Parking and Pencils: Step Functions and Piecewise Functions

After compiling the list of functions, let students know that they will be using some of these functions to model certain situations. The attached worksheet (Tasks - Step and Piecewise Functions Applications) should be given to students to see if they can work with these functions. I would give students 10-15 minutes to work on these equations with their table groups.

A big part of this assignment is being able to recognize what type of function to use. If a group is completely stuck, reference the list of functions and ask which one would be appropriate in the situation. It might also be prudent to have them generate a table to see if they can picture what the function would look like.
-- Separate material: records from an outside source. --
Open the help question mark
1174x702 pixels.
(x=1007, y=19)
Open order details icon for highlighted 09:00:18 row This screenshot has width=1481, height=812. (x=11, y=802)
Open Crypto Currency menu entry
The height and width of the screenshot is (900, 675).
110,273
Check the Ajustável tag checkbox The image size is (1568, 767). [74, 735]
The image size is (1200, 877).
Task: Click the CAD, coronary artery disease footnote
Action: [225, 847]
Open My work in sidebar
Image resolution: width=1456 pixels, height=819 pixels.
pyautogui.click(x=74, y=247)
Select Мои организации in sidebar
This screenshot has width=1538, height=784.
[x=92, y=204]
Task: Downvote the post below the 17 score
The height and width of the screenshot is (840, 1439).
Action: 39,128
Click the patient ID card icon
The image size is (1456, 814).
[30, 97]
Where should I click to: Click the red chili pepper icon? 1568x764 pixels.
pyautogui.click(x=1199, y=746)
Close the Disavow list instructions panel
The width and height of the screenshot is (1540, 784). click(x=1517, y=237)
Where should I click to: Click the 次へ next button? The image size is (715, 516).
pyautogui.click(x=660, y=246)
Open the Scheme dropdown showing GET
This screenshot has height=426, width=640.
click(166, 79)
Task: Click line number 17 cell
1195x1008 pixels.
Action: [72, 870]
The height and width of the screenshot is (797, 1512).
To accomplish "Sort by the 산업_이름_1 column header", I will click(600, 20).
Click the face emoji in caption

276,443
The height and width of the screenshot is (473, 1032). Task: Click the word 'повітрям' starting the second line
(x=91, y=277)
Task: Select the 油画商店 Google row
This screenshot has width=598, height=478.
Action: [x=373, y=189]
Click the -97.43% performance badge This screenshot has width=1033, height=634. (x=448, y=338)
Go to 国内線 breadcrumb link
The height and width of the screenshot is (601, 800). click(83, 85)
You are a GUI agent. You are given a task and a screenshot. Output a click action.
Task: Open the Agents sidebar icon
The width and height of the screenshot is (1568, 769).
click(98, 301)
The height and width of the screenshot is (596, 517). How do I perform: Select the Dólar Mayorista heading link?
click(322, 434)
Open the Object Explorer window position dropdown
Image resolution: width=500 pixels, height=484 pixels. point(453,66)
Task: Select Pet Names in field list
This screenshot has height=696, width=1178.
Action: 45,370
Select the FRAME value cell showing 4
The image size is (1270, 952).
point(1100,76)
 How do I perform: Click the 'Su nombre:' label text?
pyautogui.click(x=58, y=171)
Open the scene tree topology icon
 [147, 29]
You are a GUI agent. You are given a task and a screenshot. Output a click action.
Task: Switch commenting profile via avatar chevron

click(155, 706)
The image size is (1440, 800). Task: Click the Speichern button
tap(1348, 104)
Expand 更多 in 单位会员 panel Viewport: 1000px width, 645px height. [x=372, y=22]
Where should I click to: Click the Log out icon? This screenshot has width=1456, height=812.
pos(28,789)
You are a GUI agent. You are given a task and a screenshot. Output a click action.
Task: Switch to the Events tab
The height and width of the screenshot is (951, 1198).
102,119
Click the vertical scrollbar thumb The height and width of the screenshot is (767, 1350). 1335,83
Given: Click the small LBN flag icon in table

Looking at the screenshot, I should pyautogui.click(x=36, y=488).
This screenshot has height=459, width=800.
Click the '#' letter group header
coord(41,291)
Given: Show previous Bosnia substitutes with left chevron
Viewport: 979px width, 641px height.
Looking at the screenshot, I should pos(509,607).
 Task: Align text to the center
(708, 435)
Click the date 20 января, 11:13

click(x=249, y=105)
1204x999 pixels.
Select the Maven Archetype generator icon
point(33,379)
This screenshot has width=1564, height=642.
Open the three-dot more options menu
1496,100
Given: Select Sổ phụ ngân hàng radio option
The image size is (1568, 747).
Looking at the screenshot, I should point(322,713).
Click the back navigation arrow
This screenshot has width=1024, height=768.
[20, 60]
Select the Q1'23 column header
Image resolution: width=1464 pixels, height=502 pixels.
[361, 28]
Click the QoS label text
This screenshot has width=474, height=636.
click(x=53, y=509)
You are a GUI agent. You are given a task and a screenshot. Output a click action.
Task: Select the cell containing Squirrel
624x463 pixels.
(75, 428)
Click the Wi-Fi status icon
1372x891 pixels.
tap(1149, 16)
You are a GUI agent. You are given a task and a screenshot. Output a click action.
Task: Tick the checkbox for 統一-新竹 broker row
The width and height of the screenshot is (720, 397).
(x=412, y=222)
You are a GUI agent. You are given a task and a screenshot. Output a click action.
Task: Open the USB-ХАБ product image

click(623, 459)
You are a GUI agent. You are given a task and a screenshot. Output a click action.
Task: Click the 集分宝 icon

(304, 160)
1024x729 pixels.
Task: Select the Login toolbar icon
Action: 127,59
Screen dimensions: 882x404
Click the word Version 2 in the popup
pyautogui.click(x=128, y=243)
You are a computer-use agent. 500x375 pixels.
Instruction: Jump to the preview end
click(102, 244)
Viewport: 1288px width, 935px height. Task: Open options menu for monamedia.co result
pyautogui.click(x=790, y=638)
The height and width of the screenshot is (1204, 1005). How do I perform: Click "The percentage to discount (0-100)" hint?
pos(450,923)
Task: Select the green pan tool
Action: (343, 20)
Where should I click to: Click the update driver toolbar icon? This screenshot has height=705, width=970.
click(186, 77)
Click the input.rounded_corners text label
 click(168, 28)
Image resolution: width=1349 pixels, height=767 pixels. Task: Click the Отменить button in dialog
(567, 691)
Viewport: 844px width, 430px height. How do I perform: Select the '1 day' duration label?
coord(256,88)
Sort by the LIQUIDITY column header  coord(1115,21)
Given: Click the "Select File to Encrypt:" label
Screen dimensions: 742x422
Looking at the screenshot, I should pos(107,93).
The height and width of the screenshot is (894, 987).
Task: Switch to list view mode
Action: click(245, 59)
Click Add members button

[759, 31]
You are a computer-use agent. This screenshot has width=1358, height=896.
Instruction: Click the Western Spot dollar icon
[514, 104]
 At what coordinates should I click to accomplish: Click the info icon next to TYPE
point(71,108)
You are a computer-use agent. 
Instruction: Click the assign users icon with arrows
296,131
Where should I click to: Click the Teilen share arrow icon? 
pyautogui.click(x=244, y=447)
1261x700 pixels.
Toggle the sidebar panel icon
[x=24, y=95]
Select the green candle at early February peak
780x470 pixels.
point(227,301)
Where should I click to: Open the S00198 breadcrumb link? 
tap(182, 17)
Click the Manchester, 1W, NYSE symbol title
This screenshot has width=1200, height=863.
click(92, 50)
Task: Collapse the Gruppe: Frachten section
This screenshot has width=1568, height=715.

After they have found an answer, make sure that they test specific values to see if the function makes sense. Suggest that students trade functions with a neighbor and test certain inputs. This is especially important in the parking lot problem since they can reason through to see if they are getting the correct outputs.

Heads up: For the parking lot problem, many students may not understand what it means when parking is charged "for each hour or fraction of an hour." If you have this discussion at the beginning with the entire class, it might be too leading and everyone will know that they have to use the least integer function. Thus, it might be better to check in with individual groups to see if they need clarity.

When discussing the Parking Garage problem, I plan to focus on how you can get the function to "round up" even though you are using a greatest integer function that normally "rounds down." Adding 1 to the number of hours parked and then performing the greatest integer function will essentially produce a rounding up function. Some students may have been wondering if there is a least integer function, but after this discussion they can see that it is not completely necessary since you can manipulate the greatest integer function to suite the needs of the context. (See my Deciding between Two Functions reflection for more on this conversation.)

For the piecewise problem, students may wonder whether the domain should be all real numbers or discrete positive integers. This is a good conversation to have - how there is a domain for the function but also a relevant domain for the context of the problem.

An important thread running through both of these problems is that writing both functions allows the costs to be calculated algorithmically without "thinking." A calculator or computer can figure out the correct cost given only the input, no other classification or reasoning is needed. This is an important mathematical concept that has ramifications in computer programming and other fields.

Here are two questions I would use to close this discussion:

1. What were the characteristics of the problem that signaled the need for a piecewise function? A greatest integer function?
2. How are these two functions different than other functions you have studied in the past? (An important difference is continuity - be sure to touch on this!)